Experimental: Overlapping communication and computation#

Compiled Graph currently provides experimental support for GPU communication and computation overlap. When you turn this feature on, it automatically overlaps the GPU communication with computation operations, thereby hiding the communication overhead and improving performance.

To enable this feature, specify _overlap_gpu_communication=True when calling dag.experimental_compile().

The following code has GPU communication and computation operations that benefit from overlapping.

import ray
import time
import torch
from ray.dag import InputNode, MultiOutputNode


@ray.remote(num_cpus=0, num_gpus=1)
class TorchTensorWorker:
    def send(self, shape, dtype, value: int, send_tensor=True):
        if not send_tensor:
            return 1
        return torch.ones(shape, dtype=dtype, device="cuda") * value

    def recv_and_matmul(self, two_d_tensor):
        """
        Receive the tensor and do some expensive computation (matmul).

        Args:
            two_d_tensor: a 2D tensor that has the same size for its dimensions
        """
        # Check that tensor got loaded to the correct device.
        assert two_d_tensor.dim() == 2
        assert two_d_tensor.size(0) == two_d_tensor.size(1)
        torch.matmul(two_d_tensor, two_d_tensor)
        return (two_d_tensor[0][0].item(), two_d_tensor.shape, two_d_tensor.dtype)


def test(overlap_gpu_communication):
    num_senders = 3
    senders = [TorchTensorWorker.remote() for _ in range(num_senders)]
    receiver = TorchTensorWorker.remote()

    shape = (10000, 10000)
    dtype = torch.float16

    with InputNode() as inp:
        branches = [sender.send.bind(shape, dtype, inp) for sender in senders]
        branches = [
            branch.with_tensor_transport(
                transport="nccl", _static_shape=True, _direct_return=True
            )
            # For a ray version before 2.42, use `with_type_hint()` instead.
            # branch.with_type_hint(
            #     TorchTensorType(
            #         transport="nccl", _static_shape=True, _direct_return=True
            #     )
            # )
            for branch in branches
        ]
        branches = [receiver.recv_and_matmul.bind(branch) for branch in branches]
        dag = MultiOutputNode(branches)

    compiled_dag = dag.experimental_compile(
        _overlap_gpu_communication=overlap_gpu_communication
    )

    start = time.monotonic()
    for i in range(5):
        ref = compiled_dag.execute(i)
        result = ray.get(ref)
        assert result == [(i, shape, dtype)] * num_senders
    duration = time.monotonic() - start
    print(f"{overlap_gpu_communication=}, {duration=}")
    compiled_dag.teardown(kill_actors=True)
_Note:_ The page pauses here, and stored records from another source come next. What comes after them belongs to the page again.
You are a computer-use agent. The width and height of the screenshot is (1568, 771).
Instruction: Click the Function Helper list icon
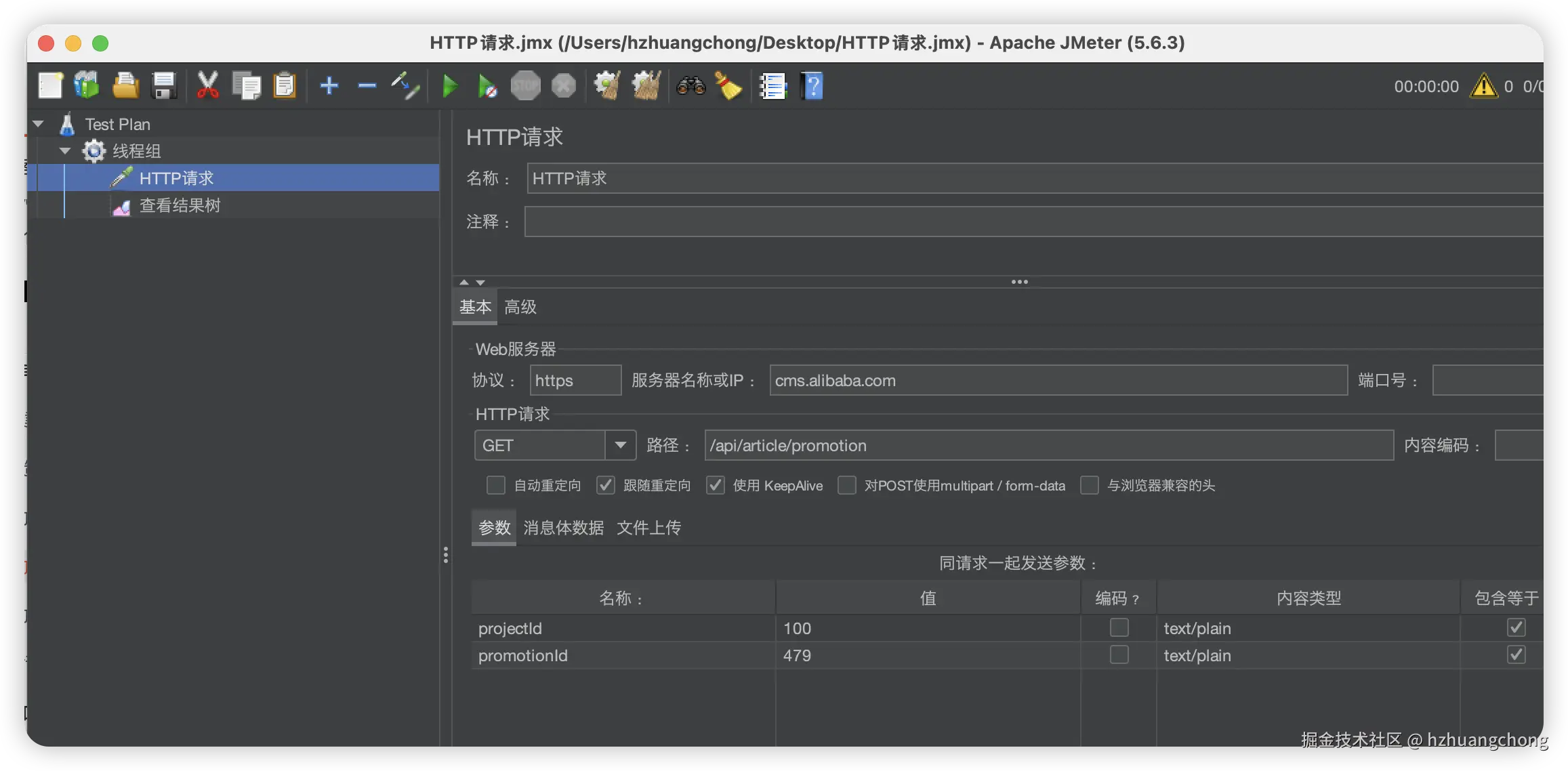click(x=772, y=86)
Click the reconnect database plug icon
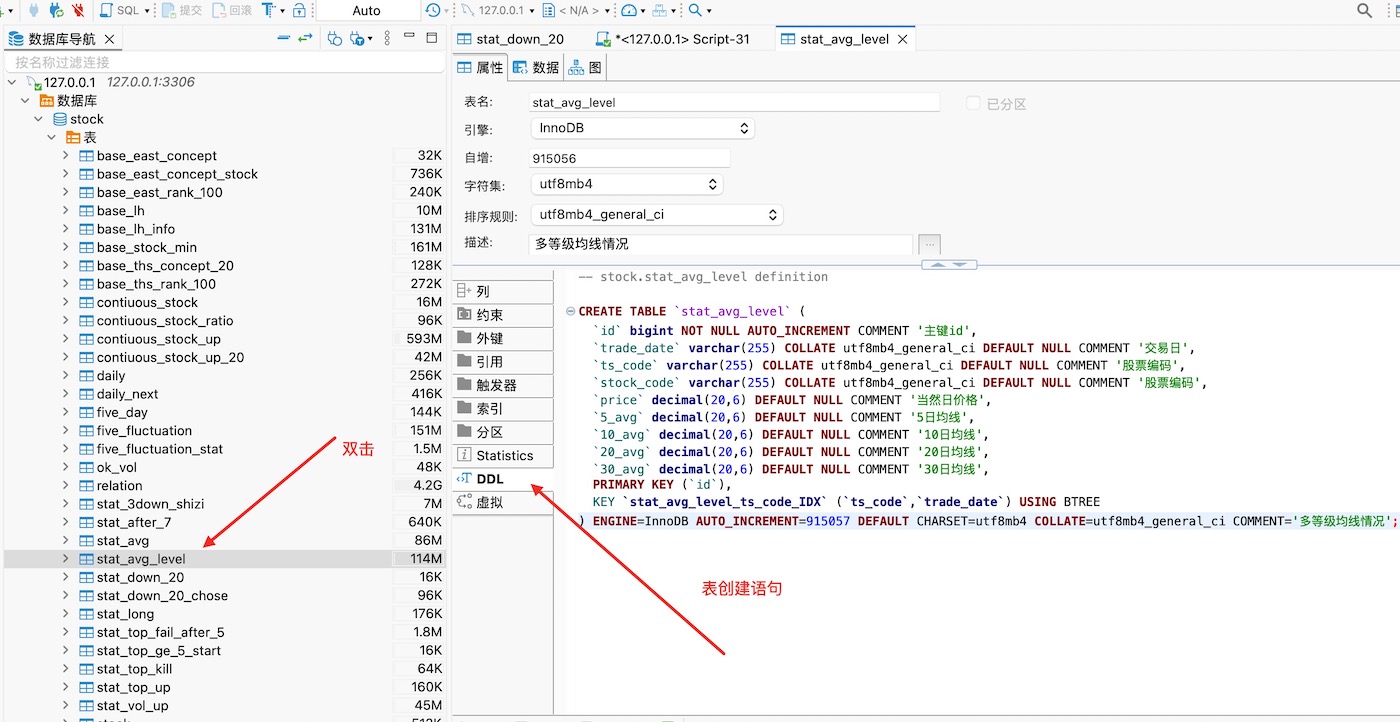 [56, 10]
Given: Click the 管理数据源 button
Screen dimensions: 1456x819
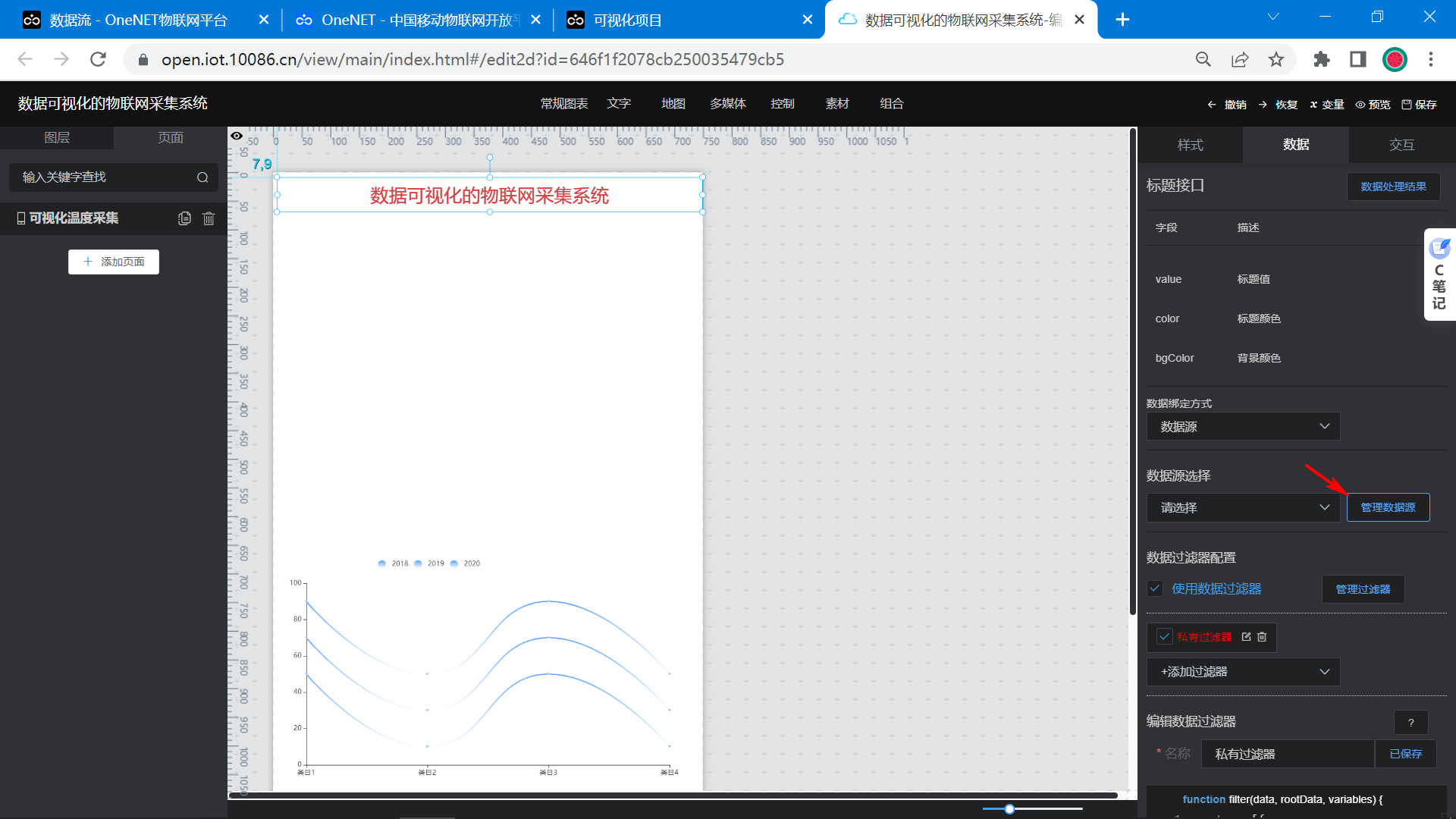Looking at the screenshot, I should 1388,507.
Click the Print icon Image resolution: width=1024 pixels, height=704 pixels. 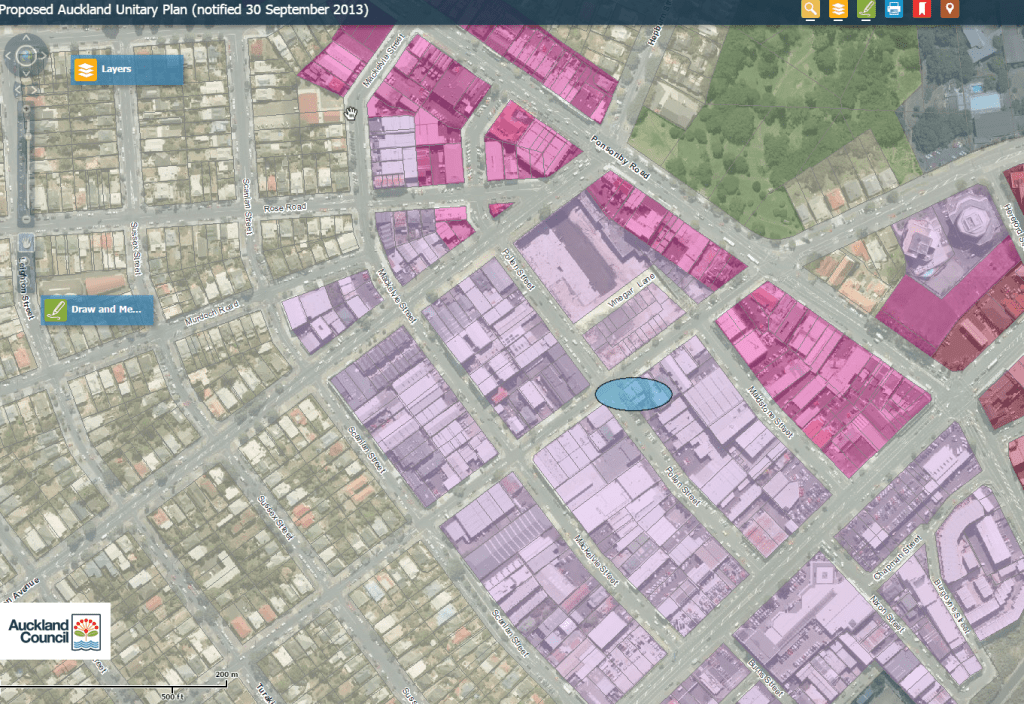pyautogui.click(x=894, y=10)
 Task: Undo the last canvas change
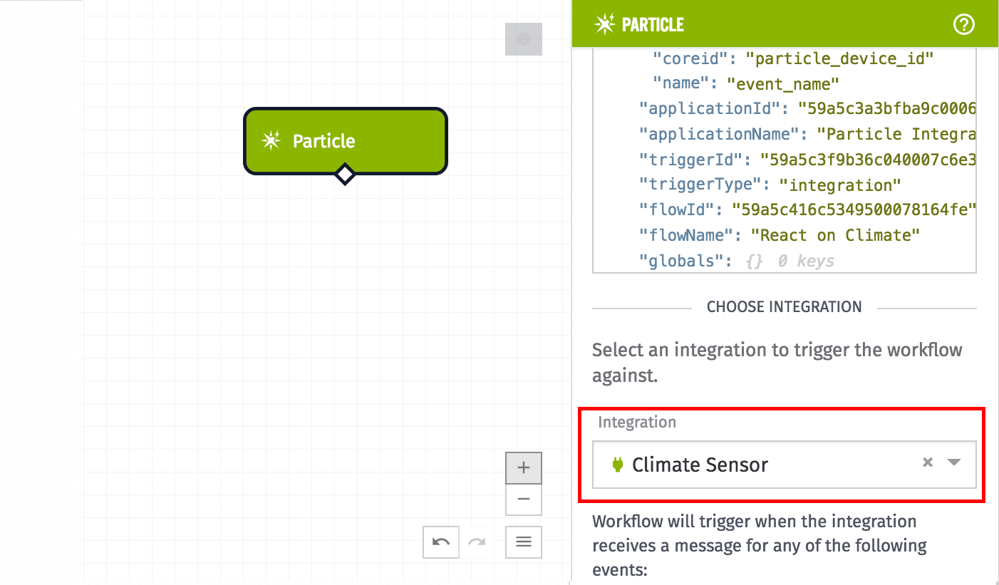click(x=441, y=542)
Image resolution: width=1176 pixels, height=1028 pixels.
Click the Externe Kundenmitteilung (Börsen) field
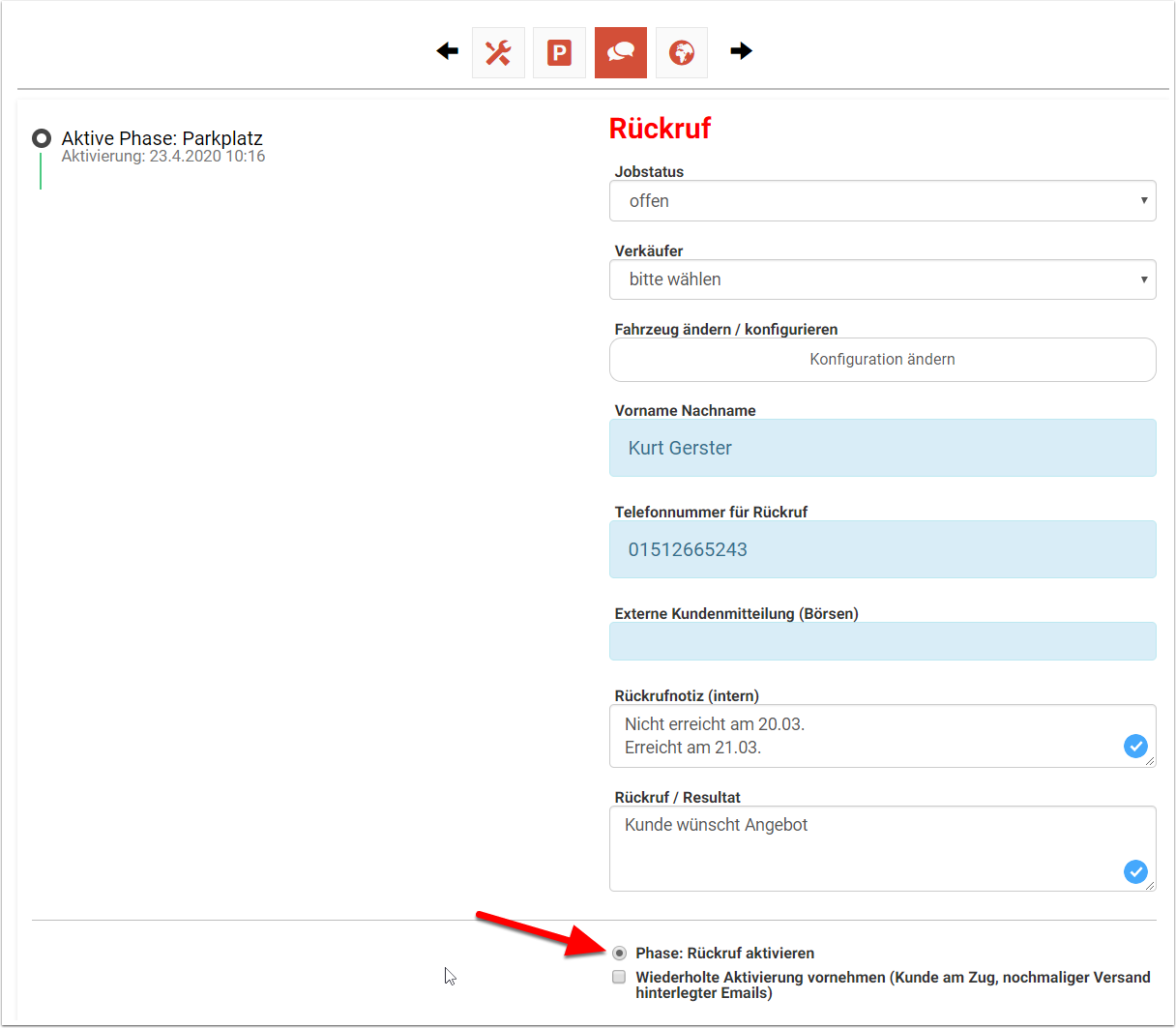[x=882, y=641]
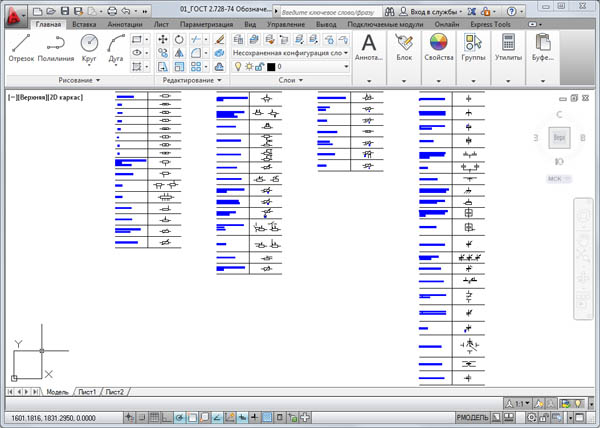Viewport: 600px width, 428px height.
Task: Open the Группы (Groups) panel
Action: 473,48
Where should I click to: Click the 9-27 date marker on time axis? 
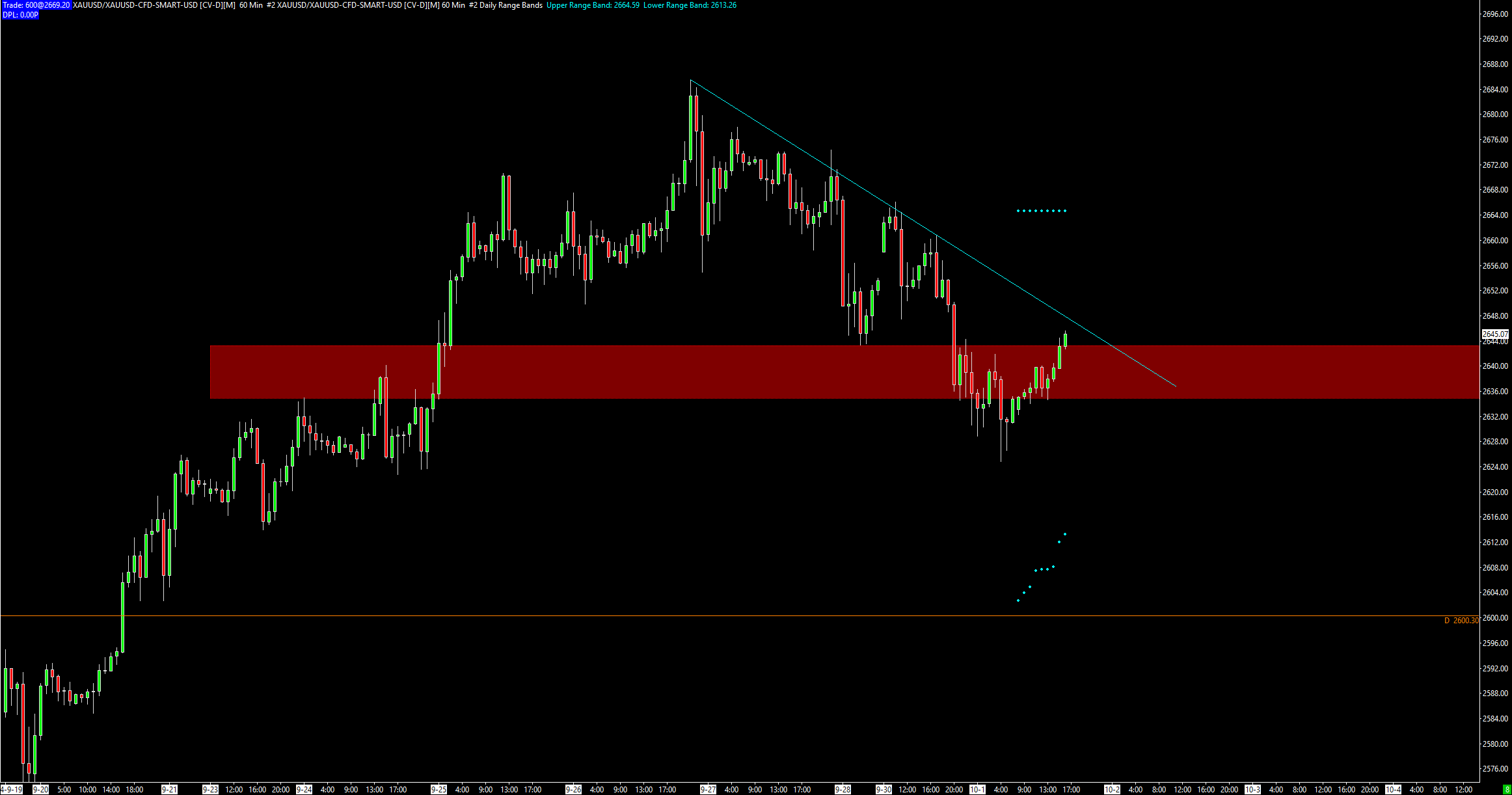pyautogui.click(x=708, y=790)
for overlap_gpu_communication in [False, True]:
    test(overlap_gpu_communication)

The output of the preceding code includes the following two lines:

overlap_gpu_communication=False, duration=1.0670117866247892
overlap_gpu_communication=True, duration=0.9211348341777921

The actual performance numbers may vary on different hardware, but enabling _overlap_gpu_communication improves latency by about 14% for this example.